Gli Splatterpink nascono nel 1990 dal cantante e bassista Diego D’Agata (o D’Anatra), attualmente anche frontman dei Testadeporcu. Il loro primo demo, “One”, registrato qualche mese dopo ed auto-distribuito rigorosamente in cassetta C30, permette una diffusione maggiore della band che acquista un sempre maggior interesse da parte del pubblico. Nel 1994 la band autoproduce in una tiratura di 1000 copie il primo album, “Industrie Jazzcore”. Segue “Nutrimi” nel 1996, lavoro più claustrofobico e oscuro del precedente, il successo li proietta alla Biennale dei giovani Artisti di Torino. Segue un lungo periodo di pausa, in quanto dal 1999 si sono dedicati ad altri progetti, ora si ripresentano con questo “Mongoflashmob”.

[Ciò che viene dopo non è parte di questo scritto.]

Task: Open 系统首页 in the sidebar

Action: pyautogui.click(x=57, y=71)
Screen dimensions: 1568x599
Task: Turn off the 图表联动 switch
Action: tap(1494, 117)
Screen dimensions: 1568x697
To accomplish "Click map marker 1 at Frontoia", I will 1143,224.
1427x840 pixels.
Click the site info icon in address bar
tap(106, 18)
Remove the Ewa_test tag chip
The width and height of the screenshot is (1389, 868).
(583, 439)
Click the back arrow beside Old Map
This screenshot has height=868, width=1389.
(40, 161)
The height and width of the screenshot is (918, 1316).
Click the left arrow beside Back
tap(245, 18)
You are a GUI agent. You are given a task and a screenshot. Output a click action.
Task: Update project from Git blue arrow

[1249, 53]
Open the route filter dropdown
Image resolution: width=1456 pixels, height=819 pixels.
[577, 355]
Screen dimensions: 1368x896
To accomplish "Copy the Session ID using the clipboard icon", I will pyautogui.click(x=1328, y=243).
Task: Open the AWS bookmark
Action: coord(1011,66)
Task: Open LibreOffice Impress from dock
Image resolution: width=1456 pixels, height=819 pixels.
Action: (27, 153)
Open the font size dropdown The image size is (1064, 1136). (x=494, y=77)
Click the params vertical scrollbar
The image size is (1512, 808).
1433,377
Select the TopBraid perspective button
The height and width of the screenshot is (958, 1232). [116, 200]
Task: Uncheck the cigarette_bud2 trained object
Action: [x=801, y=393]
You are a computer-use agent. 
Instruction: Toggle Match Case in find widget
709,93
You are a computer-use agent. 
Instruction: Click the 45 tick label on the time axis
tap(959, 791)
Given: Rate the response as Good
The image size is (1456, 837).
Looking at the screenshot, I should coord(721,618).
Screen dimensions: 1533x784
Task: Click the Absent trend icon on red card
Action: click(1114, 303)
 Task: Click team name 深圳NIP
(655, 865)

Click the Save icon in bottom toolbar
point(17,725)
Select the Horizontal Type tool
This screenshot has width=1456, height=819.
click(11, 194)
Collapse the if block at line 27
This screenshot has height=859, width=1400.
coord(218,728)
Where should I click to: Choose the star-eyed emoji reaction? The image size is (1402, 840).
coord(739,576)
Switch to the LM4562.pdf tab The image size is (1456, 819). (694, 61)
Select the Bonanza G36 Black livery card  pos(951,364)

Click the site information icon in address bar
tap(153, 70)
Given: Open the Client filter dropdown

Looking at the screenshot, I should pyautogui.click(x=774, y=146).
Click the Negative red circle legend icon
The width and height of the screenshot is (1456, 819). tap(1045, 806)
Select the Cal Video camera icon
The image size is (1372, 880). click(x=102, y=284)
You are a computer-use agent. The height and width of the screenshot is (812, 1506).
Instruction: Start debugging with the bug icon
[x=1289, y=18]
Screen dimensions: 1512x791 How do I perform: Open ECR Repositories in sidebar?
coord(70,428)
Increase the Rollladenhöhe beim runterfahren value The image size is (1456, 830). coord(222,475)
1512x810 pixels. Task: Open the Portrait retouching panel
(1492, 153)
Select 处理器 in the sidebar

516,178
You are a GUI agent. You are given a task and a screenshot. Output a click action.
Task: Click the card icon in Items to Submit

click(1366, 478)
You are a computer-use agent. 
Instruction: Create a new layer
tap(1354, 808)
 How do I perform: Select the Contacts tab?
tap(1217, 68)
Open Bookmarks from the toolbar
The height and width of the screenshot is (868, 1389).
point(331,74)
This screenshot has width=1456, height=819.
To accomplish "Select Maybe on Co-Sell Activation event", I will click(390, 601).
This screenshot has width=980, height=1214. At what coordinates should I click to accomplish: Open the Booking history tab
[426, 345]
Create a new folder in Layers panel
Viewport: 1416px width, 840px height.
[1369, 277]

La prima traccia “Uwe boll limericks Trips”, citazioni e ritmi sordi e forsennati si alternano consecutivamente creando uno strano effetto domino. “Dolan Aproevd” è pervasa dall’urlo primordiale che incita a Non credere a Walt Disney, una traccia alienante ed ipnotica. Segue la rabbiosa “Leccaculo”, un atto di accusa verso l’arrivismo, chitarre distorte e risonanti sono l’infernale colonna sonora che fa da scenario. “Mortal Jodel” e “Voi due”, sono due brevi trait d’union, di cui il secondo strumentale, che ci accompagnano alla sesta traccia. Ascoltiamo la tangibile acidità tetra di “Terratron”, una sequenza di chitarra tagliente e battiti ficcanti che confluiscono nel settimo brano “Sting”, una rovente ed infernale corsa tra suoni e urla, battiti e colpi, veloce ed incandescente. La titletrack “Mongoflashmob” è una via affollata di una grande città nell’ora di punta, suoni suburbani e terrificanti si mescolano sovrapponendosi e creando una trama forte e precisa. Il nono brano “Che fine ha fatto Dwight Schultz” è fatto di pezzi sonori destrutturati e riassemblati assieme come in puzzle, un collage distorto e confuso che si collega alla strumentale traccia che chiude l’album, “Autocit.”, una sorda ballata jazzata fatta di stop & go e che si chiude con un coro finale.
Un album di un genere particolare, una forma anarchica di jazz dove i suoni vengono destrutturati per ottenere un effetto destabilizzante cui i testi, altrettanto particolari, concorrono in maniera evidenti qualora presenti. La bravura dei musicisti si mescola nell’assemblare un prodotto che non risulta sempre appieno convincente, ma probabilmente il risultato va visto nell’ottica di una precisa volontà di sperimentare e di attrarre ascoltatori ad una maggiore attenzione verso il suono ottenuto.